Марафон состоял из 16 программ. Причём всё было составлено очень точно, с немецкой педантичностью: каждая программа длилась 58 минут, и две минуты – на перерыв, чтобы публика могла войти-выйти.
Я знал, что критическим для меня будет время между двенадцатым и тринадцатым часом. И на эту фазу максимальной усталости поставил произведения, которые не требуют больших физических усилий: хоралы, которые Бах писал ещё в детстве, – на этой программе можно было немного отдохнуть и прийти в тонус.

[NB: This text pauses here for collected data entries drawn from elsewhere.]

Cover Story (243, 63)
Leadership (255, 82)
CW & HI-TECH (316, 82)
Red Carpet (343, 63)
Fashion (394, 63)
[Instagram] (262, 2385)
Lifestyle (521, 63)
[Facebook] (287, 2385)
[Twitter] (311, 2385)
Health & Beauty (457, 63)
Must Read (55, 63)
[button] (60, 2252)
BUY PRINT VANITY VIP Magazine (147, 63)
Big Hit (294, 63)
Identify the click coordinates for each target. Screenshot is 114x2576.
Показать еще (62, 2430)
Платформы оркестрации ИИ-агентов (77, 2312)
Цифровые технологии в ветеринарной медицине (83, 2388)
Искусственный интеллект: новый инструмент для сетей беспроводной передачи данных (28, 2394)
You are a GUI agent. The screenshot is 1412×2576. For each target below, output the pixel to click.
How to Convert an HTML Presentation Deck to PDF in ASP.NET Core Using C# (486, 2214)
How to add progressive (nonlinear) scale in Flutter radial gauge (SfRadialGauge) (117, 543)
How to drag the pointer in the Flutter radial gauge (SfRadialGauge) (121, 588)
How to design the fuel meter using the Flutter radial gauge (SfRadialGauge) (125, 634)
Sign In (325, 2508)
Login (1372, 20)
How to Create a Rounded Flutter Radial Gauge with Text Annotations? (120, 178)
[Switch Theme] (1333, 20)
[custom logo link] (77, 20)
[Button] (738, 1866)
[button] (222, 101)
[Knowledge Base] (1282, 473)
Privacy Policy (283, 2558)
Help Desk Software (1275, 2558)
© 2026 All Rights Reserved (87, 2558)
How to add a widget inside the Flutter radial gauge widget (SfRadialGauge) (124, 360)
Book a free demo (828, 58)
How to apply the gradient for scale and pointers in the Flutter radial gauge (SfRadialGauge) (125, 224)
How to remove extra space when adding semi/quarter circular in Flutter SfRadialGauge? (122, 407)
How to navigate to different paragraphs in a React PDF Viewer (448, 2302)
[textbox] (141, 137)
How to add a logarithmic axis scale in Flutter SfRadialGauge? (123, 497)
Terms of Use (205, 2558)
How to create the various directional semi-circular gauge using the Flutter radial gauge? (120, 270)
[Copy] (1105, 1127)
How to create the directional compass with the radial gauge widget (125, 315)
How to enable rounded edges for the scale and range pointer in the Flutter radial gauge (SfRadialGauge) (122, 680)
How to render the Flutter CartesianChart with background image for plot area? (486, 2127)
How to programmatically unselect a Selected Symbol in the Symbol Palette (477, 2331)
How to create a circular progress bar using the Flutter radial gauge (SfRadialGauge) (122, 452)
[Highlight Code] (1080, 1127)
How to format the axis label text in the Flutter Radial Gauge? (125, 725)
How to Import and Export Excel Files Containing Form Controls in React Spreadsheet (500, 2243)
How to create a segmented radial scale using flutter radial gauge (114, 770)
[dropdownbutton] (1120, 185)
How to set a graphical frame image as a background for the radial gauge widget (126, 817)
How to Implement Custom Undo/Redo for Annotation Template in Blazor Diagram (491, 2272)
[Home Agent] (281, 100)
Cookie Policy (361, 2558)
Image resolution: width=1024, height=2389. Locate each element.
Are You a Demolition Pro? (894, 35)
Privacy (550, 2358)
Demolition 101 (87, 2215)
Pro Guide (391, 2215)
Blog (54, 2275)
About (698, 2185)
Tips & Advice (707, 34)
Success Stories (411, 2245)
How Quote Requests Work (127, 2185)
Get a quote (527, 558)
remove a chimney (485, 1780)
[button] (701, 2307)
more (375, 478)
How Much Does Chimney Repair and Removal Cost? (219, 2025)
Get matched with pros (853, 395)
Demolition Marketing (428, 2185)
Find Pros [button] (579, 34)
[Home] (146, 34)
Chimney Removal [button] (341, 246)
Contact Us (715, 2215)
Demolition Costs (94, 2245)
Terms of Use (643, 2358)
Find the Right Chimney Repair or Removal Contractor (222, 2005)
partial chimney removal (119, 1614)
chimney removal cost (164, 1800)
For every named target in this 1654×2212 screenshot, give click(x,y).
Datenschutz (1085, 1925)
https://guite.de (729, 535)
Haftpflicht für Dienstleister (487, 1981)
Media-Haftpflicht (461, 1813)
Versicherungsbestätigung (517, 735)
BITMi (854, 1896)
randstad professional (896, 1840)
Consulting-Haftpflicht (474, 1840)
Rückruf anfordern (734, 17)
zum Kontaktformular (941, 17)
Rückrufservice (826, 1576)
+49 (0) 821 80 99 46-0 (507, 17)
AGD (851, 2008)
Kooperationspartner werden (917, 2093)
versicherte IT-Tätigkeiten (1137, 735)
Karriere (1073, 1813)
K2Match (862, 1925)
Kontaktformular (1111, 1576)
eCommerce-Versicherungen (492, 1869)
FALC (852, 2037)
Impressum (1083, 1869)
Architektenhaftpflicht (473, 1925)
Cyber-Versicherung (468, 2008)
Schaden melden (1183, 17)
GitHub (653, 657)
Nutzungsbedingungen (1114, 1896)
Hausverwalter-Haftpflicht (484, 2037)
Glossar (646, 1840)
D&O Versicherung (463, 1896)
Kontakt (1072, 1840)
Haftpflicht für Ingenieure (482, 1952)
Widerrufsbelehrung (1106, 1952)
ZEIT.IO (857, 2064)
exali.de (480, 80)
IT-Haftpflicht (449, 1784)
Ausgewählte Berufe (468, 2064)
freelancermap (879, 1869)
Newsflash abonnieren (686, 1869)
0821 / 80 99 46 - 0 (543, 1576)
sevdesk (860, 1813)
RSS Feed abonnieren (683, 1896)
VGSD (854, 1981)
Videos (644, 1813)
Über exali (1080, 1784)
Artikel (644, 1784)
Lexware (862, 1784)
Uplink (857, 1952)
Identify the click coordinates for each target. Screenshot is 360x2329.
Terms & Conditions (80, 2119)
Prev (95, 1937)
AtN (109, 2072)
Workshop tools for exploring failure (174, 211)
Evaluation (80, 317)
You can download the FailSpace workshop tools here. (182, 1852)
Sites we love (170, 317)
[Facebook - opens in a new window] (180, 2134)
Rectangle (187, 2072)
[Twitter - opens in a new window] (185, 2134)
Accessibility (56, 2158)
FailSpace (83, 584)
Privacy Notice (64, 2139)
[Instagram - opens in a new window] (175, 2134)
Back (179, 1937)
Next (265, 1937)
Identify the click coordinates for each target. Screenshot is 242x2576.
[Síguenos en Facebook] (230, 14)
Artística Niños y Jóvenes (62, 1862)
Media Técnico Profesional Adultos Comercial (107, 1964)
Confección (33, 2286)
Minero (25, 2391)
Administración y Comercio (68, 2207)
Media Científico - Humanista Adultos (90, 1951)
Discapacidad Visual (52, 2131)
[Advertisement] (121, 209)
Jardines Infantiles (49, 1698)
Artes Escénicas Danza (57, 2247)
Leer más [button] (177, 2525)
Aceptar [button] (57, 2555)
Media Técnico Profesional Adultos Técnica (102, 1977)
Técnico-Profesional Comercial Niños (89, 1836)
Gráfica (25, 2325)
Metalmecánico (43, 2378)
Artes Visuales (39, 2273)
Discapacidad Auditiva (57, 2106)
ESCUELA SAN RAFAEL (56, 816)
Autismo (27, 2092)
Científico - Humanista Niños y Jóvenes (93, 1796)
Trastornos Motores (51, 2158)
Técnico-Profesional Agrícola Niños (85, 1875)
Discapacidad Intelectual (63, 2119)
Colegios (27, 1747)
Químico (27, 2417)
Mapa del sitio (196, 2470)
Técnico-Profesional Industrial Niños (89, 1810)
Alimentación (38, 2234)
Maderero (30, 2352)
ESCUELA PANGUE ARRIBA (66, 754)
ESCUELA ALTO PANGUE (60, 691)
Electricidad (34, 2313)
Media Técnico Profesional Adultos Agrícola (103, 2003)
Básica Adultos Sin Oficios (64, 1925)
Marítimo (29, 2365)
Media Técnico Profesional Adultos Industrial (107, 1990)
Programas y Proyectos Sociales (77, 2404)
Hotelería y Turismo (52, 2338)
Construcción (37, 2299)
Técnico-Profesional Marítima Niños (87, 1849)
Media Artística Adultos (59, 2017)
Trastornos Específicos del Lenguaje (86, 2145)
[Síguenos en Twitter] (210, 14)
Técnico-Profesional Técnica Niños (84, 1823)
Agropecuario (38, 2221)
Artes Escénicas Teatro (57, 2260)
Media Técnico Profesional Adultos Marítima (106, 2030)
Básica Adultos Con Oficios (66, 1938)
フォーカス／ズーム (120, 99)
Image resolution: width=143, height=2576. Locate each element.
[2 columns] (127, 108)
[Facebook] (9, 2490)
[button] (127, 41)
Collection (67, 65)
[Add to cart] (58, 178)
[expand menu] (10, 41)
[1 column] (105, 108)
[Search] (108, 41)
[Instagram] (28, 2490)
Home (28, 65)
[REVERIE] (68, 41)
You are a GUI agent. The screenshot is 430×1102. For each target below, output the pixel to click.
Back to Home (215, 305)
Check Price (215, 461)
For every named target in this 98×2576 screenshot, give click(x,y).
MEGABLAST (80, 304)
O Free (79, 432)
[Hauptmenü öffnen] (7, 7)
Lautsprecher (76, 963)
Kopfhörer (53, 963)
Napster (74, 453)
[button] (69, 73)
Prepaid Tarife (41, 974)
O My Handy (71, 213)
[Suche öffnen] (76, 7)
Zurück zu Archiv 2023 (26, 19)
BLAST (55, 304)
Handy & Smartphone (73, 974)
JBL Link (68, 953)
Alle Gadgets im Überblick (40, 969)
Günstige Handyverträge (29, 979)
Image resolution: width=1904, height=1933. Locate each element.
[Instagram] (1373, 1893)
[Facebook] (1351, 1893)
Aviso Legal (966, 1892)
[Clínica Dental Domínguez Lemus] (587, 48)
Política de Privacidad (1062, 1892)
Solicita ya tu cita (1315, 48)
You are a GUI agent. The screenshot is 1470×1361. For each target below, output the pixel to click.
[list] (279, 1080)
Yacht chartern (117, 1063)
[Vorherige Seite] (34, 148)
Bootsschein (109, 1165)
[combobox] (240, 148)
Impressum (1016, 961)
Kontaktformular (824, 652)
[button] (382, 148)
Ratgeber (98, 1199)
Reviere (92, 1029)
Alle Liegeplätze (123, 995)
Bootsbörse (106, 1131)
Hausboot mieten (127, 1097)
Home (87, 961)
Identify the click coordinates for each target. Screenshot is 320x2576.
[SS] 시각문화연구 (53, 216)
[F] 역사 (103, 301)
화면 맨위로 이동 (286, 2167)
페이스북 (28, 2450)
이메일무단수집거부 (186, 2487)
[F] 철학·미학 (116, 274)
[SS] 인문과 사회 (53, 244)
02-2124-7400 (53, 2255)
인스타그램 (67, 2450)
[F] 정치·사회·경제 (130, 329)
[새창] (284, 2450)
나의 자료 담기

Хорошо помню, как шёл на этот концерт ранним субботним утром по спящему Дюссельдорфу. В 6:15 я вышел из гостиницы и увидел абсолютно пустой город. И вдруг слышу, кто-то бежит. Причём не в трусах и майке, а в хорошем костюме. И забегает в церковь, где будет моё выступление. «Хорошо, один слушатель у меня уже есть», – отметил я. А потом, когда я уже поднялся к пульту и посмотрел вниз, то увидел, что там было уже человек пятьдесят...
– Александр Владимирович, и всё-таки в чём была основная мотивация, когда вы принимали решение участвовать в этом марафоне?
– Когда я решил исполнить этот цикл, то его целью, естественно, было не попадание в Книгу рекордов. Мне думалось, что когда я буду готовить и играть произведения Баха, то открою в них новые грани. И открыл.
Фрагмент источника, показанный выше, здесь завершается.